And so we come to the end, the final double episode where all loose ends are tied up and all targeted demographics that were overlooked get their time in the sun. For the alien viewers, we're treated to Na'vi/Muppet hybrid Jonathan skulking in the foliage of the TUF House backyard. For the gays, we're treated to Banh Mi spanking it in the shower and a half dozen dudes watching and giggling like girls. For the subscribers of "Facial Hair Weekly", we're treated to Dr. Watson going from a full beard to a goatee to a clean-shaven mug in the span of six narrated sentences. But first!

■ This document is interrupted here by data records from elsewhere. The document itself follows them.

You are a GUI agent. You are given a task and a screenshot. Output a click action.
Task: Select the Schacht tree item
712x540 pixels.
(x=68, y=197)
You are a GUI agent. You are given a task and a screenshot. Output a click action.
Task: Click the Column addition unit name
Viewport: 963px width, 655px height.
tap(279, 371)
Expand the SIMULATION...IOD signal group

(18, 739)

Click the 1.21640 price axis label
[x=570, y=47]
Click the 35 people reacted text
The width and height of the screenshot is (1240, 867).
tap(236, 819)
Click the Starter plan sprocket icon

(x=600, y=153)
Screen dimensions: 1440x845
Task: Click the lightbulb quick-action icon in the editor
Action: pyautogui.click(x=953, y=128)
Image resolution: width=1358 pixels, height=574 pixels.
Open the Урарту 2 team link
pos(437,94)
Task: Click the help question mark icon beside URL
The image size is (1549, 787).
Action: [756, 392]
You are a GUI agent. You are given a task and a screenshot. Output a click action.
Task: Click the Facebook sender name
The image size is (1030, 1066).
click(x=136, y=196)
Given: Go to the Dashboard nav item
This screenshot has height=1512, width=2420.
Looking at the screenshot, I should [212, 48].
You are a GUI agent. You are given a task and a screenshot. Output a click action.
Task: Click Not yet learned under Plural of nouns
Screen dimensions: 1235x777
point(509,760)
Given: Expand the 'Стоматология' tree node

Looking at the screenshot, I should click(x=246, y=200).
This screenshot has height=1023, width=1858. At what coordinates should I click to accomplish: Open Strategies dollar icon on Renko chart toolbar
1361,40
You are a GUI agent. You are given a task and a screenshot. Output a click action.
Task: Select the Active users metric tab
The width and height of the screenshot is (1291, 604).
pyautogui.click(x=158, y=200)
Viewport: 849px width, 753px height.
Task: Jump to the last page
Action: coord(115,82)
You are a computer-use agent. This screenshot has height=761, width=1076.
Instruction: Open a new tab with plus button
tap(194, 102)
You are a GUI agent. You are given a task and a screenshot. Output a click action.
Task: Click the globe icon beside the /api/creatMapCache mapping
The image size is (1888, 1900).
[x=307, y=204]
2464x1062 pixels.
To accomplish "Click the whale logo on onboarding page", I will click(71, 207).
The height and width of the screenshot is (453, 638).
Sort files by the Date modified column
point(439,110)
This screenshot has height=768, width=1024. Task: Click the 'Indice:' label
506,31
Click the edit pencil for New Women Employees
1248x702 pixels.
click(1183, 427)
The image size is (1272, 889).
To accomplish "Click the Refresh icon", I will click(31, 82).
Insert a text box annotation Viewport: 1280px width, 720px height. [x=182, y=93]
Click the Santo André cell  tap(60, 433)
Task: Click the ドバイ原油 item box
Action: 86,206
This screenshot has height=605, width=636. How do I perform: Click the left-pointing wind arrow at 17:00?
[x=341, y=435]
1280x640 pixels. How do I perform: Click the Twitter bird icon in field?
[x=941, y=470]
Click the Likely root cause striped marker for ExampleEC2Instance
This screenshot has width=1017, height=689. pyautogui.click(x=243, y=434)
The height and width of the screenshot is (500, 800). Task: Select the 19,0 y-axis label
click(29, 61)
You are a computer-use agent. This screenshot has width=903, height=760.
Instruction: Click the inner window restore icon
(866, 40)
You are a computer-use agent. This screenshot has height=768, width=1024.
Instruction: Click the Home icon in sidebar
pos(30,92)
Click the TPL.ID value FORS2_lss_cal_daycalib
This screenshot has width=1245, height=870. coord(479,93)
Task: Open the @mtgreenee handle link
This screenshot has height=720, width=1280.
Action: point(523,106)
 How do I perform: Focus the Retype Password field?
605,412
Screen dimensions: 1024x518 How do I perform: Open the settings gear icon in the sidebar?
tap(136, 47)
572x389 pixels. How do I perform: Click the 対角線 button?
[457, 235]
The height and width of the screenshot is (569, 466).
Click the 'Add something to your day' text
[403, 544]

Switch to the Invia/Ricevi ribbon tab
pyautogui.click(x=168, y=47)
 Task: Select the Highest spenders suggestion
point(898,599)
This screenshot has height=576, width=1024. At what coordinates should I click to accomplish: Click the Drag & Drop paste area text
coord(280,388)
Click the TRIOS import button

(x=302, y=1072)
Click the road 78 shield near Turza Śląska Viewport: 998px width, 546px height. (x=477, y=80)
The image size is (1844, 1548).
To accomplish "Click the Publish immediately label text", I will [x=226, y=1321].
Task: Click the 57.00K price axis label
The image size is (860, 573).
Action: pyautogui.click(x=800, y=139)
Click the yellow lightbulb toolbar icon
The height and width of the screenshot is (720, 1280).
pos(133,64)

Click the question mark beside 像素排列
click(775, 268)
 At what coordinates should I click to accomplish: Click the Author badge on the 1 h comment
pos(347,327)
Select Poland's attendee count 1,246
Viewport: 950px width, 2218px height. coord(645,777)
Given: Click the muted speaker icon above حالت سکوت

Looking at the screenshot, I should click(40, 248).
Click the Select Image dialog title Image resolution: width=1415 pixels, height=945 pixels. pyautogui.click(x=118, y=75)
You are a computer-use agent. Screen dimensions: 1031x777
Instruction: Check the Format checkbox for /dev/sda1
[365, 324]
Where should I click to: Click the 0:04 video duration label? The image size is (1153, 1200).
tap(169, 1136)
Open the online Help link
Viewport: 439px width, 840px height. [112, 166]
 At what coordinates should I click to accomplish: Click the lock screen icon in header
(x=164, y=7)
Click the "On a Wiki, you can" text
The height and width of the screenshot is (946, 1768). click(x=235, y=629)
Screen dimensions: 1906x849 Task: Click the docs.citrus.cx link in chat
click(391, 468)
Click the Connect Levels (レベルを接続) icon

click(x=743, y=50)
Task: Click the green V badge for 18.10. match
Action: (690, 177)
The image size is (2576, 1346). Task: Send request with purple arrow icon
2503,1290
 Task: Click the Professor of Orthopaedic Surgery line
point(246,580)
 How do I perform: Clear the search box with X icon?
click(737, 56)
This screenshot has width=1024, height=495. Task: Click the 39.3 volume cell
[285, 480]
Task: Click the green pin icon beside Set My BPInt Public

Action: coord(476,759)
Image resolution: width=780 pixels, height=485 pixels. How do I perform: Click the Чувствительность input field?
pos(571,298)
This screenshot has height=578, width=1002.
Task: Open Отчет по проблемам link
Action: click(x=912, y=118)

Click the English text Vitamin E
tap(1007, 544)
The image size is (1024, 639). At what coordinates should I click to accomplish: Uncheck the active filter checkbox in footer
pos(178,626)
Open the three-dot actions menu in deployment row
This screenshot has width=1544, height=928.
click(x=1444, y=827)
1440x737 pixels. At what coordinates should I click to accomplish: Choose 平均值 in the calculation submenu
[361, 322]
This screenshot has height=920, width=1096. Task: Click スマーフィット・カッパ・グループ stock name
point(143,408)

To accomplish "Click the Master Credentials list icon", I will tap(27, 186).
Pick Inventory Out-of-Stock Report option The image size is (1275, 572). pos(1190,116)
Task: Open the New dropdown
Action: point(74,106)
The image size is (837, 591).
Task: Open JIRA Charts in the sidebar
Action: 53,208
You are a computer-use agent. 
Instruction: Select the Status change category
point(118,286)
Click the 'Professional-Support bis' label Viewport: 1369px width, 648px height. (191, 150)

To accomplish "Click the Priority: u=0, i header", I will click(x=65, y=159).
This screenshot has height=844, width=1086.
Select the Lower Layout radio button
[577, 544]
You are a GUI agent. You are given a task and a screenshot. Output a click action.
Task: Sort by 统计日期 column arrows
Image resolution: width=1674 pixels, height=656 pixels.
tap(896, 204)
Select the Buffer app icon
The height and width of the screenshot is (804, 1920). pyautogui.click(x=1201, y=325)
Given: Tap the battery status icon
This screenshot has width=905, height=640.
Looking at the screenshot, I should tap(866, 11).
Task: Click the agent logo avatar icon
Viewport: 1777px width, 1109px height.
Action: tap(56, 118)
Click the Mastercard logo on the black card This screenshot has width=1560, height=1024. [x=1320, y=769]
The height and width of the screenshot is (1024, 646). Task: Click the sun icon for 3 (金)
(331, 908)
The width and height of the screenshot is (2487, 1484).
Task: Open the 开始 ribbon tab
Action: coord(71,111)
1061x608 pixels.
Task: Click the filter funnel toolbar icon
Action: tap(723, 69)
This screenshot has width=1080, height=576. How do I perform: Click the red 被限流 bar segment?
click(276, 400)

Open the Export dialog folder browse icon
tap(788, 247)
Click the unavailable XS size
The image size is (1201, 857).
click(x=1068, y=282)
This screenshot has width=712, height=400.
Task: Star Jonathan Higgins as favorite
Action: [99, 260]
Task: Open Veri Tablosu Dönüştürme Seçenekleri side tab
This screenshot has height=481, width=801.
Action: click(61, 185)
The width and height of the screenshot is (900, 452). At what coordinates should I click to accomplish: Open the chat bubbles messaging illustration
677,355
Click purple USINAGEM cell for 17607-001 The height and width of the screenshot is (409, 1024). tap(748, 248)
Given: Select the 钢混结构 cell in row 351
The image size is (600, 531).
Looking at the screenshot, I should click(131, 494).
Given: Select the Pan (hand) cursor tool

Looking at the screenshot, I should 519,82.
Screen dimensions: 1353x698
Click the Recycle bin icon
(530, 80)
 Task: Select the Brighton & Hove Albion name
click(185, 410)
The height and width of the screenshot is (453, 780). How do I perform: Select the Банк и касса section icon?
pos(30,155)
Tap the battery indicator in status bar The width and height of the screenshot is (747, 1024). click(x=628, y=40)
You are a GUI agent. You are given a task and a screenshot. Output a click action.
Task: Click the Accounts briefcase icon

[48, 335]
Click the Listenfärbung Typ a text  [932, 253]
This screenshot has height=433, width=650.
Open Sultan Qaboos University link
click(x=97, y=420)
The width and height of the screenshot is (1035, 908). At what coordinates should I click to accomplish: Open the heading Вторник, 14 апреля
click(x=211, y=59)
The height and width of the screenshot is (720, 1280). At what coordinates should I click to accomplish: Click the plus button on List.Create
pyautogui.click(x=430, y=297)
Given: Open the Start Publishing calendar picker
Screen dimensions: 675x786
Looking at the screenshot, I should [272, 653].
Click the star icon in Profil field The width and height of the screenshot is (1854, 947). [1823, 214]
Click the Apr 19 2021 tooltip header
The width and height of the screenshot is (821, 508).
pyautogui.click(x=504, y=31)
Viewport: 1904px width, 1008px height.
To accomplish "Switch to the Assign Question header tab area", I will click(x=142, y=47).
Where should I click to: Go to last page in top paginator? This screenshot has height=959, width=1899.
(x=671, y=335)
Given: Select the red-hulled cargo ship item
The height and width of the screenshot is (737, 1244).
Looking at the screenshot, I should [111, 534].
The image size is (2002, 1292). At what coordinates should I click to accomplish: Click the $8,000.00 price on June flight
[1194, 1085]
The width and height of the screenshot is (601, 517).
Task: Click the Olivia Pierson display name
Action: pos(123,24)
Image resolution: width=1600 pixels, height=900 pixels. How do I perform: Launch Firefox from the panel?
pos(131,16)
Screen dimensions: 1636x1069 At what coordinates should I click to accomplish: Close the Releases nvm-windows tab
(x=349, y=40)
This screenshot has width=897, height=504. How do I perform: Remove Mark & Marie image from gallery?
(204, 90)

Team Josh Kosh B'Gosh, who - aside from Banh Mi - all got their asses kicked and are now just killing time and stealing anything not nailed down, are having a group therapy session, venting about what they feel was substandard training. You see, coach Georges St. Christ I Can't Understand Him brought in an assortment of guest coaches, like convicted rapist Mike Tyson, Crazy Drunk French Muay Thai Guy, some wrestler, a jazz pianist and a rabbi who specializes in cooking kosher food. Meanwhile, they were stuck with the staff from American Kickboxing Academy, and what the hell does a kickboxing school know about mixed martial arts?

To accentuate the team's dissatisfaction, Marky-Marc begins doing impressions of Josh Kosh B'Gosh. This includes him spraying Chris Leben with a hose, getting knocked out by Paulo Thiago, and winning 13 out of 17 UFC fights. In true comedic fashion, Josh Kosh B'Gosh walks in at the end of the routine, but one can only assume he approves, as he steps behind the bar and starts pouring everyone shots.

Meanwhile, nestled among the branches of a large tree out back, Jonathan talks of being humble, and never losing sight of who he is and who he wants to be. Also, these damn humans are annoying with their cars and pollution and microwave ovens.
"Damn humans," Jonathan hisses while dangling upside down, his tail twitching to and fro.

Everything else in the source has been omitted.